Attualità

Prosegue il ciclo di incontri ALMA Talks 2018 nell’ambito del progetto “Next Generation Chef” che ALMA – La Scuola Internazionale di Cucina Italiana sta portando avanti a partire da EXPO 2015 legato all’interazione tra sovranità alimentare, sostenibilità e benessere connesso alle abitudini di consumo. Una riflessione a più voci quella che sta caratterizzando questi appuntamenti, l’ultimo dei quali si è tenuto nella cornice di Parma City of Gastronomy Festival. Di seguito un estratto dell’intervento di Luca Govoni, docente di Storia e Cultura della cucina italiana presso ALMA, sintesi perfetta dei concetti emersi durante il confronto.

Paolo Lopriore

Paolo Marchi

“A scuola avviene la spiegazione della linea gastronomica, ovvero la spiegazione di come si eseguono le ricette. L’interpretazione arriva in una fase successiva, prima bisogna imparare a eseguire. Penso a quella frase che c’è sul Palazzo della Civiltà a Roma: Italia popolo di naviganti, di eroi, di pensatori, qualcuno aggiunge anche di ingenui, noi potremmo aggiungere di cuochi quest’oggi perché in fondo esistono tante identità italiane. Mi riallaccio a quanto detto da Paolo Lopriore riguardo alla geolocalizzazione del gusto che trovo un concetto vero che conferma come la diversità sia il nostro valore. Credo che nella storia e nell’evoluzione delle ricette, nel passaggio suggerito da Paolo Marchi tra tradizione e innovazione, ci sia una sorta di nodo gastronomico. Infatti la collettività o un singolo, nell’evoluzione della storia, sono in grado di stringere un nodo da marinaio attorno alla tradizione. Il nodo da marinaio ha una caratteristica particolare: è resistente allo sforzo ma facile da sciogliere. Questa metafora credo che sia il racconto delle nostre tradizioni. Siamo fortemente legati alla tradizione ma non siamo disposti a rinunciare all’innovazione. La nostra storia insegna che senza lo scambio il nostro Paese sarebbe molto più povero. La storia sembra ripetersi con ciclicità ma con una visione sempre nuova, come una sorta di spirale. Il tema della tavola circadiana, cioè di una cucina che ogni giorno possa essere unica e irripetibile, così come la diversa sensibilità del nostro palato durante l’arco di una singola giornata, dimostra come la tavola sia legata a questioni locali pur senza avere alcun vincolo al prodotto locale, disposta anzi ad aprirsi a qualsiasi prodotto o tecnica proveniente da tutto il mondo. Tornando al Palazzo della Civiltà non a caso siamo un popolo di naviganti, scopritori, eroi, poeti e pensatori, perché in fondo siamo andati sempre a cercare il nuovo in tutto il mondo per poi farlo nostro. Questa è stata un po’ la storia dell’Italia e credo che la cucina stia ripetendo sostanzialmente la stessa cosa”.

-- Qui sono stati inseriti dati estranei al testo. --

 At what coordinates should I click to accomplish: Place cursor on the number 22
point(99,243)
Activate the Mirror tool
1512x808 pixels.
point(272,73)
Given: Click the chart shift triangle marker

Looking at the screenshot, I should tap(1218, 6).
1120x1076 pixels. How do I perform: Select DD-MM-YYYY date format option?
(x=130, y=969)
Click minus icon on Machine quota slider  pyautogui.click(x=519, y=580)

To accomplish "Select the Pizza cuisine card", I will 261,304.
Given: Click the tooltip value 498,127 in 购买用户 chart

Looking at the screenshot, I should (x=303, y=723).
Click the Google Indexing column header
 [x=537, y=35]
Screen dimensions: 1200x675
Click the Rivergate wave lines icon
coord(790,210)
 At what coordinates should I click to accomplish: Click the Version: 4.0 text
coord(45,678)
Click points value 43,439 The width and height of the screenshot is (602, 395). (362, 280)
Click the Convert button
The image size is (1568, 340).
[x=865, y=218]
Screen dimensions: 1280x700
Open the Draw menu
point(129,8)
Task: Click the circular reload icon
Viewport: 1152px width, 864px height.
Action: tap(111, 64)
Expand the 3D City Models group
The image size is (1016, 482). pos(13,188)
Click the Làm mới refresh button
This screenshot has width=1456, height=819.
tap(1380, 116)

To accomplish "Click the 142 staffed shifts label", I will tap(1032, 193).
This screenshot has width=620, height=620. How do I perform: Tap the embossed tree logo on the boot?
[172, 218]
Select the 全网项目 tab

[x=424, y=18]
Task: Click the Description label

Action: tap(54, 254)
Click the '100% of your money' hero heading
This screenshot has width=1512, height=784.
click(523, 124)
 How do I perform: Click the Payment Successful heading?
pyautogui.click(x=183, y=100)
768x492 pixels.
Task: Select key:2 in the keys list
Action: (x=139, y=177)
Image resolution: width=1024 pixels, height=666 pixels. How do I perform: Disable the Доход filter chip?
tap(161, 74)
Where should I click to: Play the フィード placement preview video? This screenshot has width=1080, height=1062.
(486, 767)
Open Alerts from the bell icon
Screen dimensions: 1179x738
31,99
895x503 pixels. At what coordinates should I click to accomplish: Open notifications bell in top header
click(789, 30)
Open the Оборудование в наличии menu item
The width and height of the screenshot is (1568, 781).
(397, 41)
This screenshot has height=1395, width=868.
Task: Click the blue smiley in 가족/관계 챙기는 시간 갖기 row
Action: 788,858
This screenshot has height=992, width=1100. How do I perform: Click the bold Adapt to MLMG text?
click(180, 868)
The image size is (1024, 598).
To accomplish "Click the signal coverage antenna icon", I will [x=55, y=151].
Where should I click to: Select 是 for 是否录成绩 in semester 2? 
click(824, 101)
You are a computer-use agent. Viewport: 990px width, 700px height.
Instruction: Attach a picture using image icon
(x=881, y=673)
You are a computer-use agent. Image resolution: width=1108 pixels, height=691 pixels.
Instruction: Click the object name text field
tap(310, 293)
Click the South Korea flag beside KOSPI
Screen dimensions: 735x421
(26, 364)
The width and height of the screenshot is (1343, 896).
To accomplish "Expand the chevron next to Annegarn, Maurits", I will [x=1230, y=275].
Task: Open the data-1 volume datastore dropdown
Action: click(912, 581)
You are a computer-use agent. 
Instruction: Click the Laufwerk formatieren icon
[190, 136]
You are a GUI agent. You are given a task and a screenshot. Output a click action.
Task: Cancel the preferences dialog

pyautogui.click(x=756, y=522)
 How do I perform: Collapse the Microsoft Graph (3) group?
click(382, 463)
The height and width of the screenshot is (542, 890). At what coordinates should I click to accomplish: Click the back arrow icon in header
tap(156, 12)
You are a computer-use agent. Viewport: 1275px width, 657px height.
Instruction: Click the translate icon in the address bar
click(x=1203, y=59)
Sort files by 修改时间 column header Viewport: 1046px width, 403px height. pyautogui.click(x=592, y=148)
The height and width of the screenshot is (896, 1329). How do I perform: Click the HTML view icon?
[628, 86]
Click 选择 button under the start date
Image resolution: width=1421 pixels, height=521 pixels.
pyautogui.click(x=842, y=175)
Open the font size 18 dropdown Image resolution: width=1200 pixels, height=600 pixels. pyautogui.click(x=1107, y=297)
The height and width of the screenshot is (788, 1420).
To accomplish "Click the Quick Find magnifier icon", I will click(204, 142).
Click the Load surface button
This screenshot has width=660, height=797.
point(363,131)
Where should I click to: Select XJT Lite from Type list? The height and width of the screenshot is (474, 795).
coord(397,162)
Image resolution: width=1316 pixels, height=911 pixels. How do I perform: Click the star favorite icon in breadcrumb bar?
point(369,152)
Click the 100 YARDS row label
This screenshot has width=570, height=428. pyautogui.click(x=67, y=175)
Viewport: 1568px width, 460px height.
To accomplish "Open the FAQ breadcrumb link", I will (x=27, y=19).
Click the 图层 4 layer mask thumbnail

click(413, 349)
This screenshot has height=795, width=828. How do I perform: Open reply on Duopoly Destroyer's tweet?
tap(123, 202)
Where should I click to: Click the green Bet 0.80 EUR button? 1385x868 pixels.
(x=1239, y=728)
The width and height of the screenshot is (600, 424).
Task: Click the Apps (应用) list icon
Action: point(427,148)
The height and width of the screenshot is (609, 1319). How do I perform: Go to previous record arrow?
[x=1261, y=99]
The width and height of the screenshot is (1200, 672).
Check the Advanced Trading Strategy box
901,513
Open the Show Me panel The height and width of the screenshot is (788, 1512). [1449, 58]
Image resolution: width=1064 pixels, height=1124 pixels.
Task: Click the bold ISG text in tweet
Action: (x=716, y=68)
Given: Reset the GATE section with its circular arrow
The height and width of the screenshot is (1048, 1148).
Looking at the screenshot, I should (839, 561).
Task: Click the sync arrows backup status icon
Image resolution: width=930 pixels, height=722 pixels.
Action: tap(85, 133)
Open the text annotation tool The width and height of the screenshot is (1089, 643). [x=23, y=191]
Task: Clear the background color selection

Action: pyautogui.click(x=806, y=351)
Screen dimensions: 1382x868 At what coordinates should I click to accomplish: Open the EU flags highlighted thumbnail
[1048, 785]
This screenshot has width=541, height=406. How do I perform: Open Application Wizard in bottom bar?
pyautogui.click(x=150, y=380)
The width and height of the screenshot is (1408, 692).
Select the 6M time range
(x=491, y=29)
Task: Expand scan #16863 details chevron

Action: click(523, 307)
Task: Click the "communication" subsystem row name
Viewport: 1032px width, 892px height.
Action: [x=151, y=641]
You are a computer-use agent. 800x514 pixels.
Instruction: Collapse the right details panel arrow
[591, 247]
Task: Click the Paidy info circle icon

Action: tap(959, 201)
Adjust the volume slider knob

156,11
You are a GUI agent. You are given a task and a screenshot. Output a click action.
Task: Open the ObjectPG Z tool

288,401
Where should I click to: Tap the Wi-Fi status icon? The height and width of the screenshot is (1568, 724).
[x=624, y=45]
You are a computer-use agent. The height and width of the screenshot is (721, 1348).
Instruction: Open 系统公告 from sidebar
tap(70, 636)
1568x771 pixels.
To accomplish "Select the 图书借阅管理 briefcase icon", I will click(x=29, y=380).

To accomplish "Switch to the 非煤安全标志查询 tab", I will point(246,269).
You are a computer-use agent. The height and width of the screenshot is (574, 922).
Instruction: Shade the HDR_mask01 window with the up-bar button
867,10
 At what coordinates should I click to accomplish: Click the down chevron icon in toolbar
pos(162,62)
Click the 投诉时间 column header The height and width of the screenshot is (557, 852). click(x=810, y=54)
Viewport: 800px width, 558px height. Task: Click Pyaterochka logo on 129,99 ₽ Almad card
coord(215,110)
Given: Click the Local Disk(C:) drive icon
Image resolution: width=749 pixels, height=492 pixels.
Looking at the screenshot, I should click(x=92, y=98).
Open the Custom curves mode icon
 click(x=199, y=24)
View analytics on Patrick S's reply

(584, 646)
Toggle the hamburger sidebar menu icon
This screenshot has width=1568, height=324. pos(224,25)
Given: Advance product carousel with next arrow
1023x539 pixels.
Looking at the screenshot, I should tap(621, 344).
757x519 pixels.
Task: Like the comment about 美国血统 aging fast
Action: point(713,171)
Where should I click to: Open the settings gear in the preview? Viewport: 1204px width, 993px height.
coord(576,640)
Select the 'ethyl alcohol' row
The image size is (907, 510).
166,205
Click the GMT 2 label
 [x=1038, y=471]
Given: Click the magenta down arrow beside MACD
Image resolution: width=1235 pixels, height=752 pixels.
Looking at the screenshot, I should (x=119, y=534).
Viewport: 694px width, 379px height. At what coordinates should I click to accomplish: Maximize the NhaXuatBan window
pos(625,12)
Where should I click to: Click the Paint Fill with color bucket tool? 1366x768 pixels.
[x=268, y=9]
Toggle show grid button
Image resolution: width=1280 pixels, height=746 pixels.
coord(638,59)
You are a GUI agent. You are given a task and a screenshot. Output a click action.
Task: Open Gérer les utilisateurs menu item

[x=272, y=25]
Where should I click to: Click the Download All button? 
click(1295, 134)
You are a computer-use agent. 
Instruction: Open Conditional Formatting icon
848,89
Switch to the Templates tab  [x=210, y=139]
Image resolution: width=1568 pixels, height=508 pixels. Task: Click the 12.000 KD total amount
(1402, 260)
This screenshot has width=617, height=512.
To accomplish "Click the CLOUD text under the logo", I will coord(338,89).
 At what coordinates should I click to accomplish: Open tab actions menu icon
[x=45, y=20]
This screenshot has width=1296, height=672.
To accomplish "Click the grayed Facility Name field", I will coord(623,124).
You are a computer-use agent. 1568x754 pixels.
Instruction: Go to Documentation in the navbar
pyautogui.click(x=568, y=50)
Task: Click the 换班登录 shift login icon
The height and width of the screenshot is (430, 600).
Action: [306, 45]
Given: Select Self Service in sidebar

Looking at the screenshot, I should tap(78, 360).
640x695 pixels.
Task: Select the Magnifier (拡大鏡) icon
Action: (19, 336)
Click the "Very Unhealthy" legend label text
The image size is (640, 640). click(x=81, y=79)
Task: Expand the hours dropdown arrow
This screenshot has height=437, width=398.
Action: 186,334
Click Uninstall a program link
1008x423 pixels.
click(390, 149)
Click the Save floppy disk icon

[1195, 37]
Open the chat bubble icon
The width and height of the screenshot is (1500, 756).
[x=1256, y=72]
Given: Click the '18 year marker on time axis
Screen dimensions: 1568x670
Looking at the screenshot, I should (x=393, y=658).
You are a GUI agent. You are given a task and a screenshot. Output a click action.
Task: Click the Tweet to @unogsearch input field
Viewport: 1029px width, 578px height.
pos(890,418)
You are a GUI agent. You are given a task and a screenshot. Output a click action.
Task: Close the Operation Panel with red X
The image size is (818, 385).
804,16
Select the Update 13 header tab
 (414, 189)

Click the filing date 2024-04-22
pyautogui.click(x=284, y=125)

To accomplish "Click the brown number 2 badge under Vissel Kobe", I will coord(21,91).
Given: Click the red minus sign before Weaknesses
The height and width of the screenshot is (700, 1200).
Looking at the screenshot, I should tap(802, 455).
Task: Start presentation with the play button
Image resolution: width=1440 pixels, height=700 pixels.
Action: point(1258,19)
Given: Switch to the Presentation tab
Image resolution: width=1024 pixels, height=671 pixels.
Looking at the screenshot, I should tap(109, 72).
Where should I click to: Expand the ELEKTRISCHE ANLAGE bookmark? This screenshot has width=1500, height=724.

Riccardo Monco, riportando un dialogo con un giovane diplomando ALMA, ha sottolineato l’importanza di puntare sull’Italia come luogo di formazione, dove la presenza di grandi realtà ristorative sono un punto di partenza fondamentale prima di andare all’estero. Paolo Marchi, invece, ha dato risalto all’importanza di convegni come Identità Golose, luoghi di incontro dove i cuochi hanno imparato a dialogare presentando ognuno la propria idea in un clima di scambio e interesse reciproco.